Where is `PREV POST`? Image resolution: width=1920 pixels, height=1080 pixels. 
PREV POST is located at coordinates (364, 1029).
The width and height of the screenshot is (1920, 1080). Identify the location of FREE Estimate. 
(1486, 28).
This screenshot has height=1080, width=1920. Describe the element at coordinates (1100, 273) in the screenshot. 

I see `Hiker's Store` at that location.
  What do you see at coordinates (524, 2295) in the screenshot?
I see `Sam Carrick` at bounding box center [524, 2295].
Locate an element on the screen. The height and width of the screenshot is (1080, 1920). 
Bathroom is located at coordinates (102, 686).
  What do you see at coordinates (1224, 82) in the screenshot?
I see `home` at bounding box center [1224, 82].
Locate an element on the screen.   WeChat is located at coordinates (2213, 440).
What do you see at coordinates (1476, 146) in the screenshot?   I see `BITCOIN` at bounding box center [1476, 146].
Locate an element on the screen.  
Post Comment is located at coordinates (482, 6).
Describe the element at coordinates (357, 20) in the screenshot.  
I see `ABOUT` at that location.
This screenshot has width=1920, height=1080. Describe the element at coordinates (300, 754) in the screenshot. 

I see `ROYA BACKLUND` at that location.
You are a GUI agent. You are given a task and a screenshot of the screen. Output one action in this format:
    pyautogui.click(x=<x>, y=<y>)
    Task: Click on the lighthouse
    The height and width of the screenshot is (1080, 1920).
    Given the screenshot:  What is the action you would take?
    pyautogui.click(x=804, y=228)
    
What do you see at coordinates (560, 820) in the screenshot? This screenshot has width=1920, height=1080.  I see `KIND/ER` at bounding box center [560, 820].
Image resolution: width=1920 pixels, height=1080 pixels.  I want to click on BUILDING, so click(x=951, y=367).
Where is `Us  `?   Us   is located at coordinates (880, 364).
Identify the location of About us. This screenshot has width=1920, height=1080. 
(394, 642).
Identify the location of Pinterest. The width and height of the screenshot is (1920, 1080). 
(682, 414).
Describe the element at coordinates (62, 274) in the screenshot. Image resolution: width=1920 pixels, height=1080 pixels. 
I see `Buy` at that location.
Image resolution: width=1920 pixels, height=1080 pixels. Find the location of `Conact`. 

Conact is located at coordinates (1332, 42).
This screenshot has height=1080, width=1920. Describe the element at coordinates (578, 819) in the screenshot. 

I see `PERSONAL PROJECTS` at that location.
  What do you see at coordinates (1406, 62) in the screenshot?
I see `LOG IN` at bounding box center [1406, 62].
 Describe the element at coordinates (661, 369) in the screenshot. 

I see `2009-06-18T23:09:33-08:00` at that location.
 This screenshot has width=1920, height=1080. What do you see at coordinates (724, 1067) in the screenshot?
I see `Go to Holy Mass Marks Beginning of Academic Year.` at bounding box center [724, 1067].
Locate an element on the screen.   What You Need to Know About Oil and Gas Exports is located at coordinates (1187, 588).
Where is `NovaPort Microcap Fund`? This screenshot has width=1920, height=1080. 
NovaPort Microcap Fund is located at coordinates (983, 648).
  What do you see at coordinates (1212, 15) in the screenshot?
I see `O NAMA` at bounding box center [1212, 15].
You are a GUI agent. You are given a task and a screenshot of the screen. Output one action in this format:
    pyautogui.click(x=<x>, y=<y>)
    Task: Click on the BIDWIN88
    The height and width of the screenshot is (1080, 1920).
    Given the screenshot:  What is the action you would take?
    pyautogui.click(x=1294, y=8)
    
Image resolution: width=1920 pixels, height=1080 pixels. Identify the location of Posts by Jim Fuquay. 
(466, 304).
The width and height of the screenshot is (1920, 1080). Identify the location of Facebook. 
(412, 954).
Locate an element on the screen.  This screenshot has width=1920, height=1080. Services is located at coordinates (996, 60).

**REQUIREMENTS**
Please rewrite every line of the listing above as a Markdown table with the columns "No." and "Entry", numbering each row and leaving out blank lines.

**ANSWER TO THIS EXERCISE**
| No. | Entry |
|---|---|
| 1 | Where is `PREV POST`? Image resolution: width=1920 pixels, height=1080 pixels.  |
| 2 | PREV POST is located at coordinates (364, 1029). |
| 3 | The width and height of the screenshot is (1920, 1080). Identify the location of FREE Estimate.  |
| 4 | (1486, 28). |
| 5 | This screenshot has height=1080, width=1920. Describe the element at coordinates (1100, 273) in the screenshot.  |
| 6 | I see `Hiker's Store` at that location. |
| 7 |   What do you see at coordinates (524, 2295) in the screenshot? |
| 8 | I see `Sam Carrick` at bounding box center [524, 2295]. |
| 9 | Locate an element on the screen. The height and width of the screenshot is (1080, 1920).  |
| 10 | Bathroom is located at coordinates (102, 686). |
| 11 |   What do you see at coordinates (1224, 82) in the screenshot? |
| 12 | I see `home` at bounding box center [1224, 82]. |
| 13 | Locate an element on the screen.   WeChat is located at coordinates (2213, 440). |
| 14 | What do you see at coordinates (1476, 146) in the screenshot?   I see `BITCOIN` at bounding box center [1476, 146]. |
| 15 | Locate an element on the screen.   |
| 16 | Post Comment is located at coordinates (482, 6). |
| 17 | Describe the element at coordinates (357, 20) in the screenshot.   |
| 18 | I see `ABOUT` at that location. |
| 19 | This screenshot has width=1920, height=1080. Describe the element at coordinates (300, 754) in the screenshot.  |
| 20 | I see `ROYA BACKLUND` at that location. |
| 21 | You are a GUI agent. You are given a task and a screenshot of the screen. Output one action in this format: |
| 22 |     pyautogui.click(x=<x>, y=<y>) |
| 23 |     Task: Click on the lighthouse |
| 24 |     The height and width of the screenshot is (1080, 1920). |
| 25 |     Given the screenshot:  What is the action you would take? |
| 26 |     pyautogui.click(x=804, y=228) |
| 27 | What do you see at coordinates (560, 820) in the screenshot? This screenshot has width=1920, height=1080.  I see `KIND/ER` at bounding box center [560, 820]. |
| 28 | Image resolution: width=1920 pixels, height=1080 pixels.  I want to click on BUILDING, so click(x=951, y=367). |
| 29 | Where is `Us  `?   Us   is located at coordinates (880, 364). |
| 30 | Identify the location of About us. This screenshot has width=1920, height=1080.  |
| 31 | (394, 642). |
| 32 | Identify the location of Pinterest. The width and height of the screenshot is (1920, 1080).  |
| 33 | (682, 414). |
| 34 | Describe the element at coordinates (62, 274) in the screenshot. Image resolution: width=1920 pixels, height=1080 pixels.  |
| 35 | I see `Buy` at that location. |
| 36 | Image resolution: width=1920 pixels, height=1080 pixels. Find the location of `Conact`.  |
| 37 | Conact is located at coordinates (1332, 42). |
| 38 | This screenshot has height=1080, width=1920. Describe the element at coordinates (578, 819) in the screenshot.  |
| 39 | I see `PERSONAL PROJECTS` at that location. |
| 40 |   What do you see at coordinates (1406, 62) in the screenshot? |
| 41 | I see `LOG IN` at bounding box center [1406, 62]. |
| 42 |  Describe the element at coordinates (661, 369) in the screenshot.  |
| 43 | I see `2009-06-18T23:09:33-08:00` at that location. |
| 44 |  This screenshot has width=1920, height=1080. What do you see at coordinates (724, 1067) in the screenshot? |
| 45 | I see `Go to Holy Mass Marks Beginning of Academic Year.` at bounding box center [724, 1067]. |
| 46 | Locate an element on the screen.   What You Need to Know About Oil and Gas Exports is located at coordinates (1187, 588). |
| 47 | Where is `NovaPort Microcap Fund`? This screenshot has width=1920, height=1080.  |
| 48 | NovaPort Microcap Fund is located at coordinates (983, 648). |
| 49 |   What do you see at coordinates (1212, 15) in the screenshot? |
| 50 | I see `O NAMA` at bounding box center [1212, 15]. |
| 51 | You are a GUI agent. You are given a task and a screenshot of the screen. Output one action in this format: |
| 52 |     pyautogui.click(x=<x>, y=<y>) |
| 53 |     Task: Click on the BIDWIN88 |
| 54 |     The height and width of the screenshot is (1080, 1920). |
| 55 |     Given the screenshot:  What is the action you would take? |
| 56 |     pyautogui.click(x=1294, y=8) |
| 57 | Image resolution: width=1920 pixels, height=1080 pixels. Identify the location of Posts by Jim Fuquay.  |
| 58 | (466, 304). |
| 59 | The width and height of the screenshot is (1920, 1080). Identify the location of Facebook.  |
| 60 | (412, 954). |
| 61 | Locate an element on the screen.  This screenshot has width=1920, height=1080. Services is located at coordinates (996, 60). |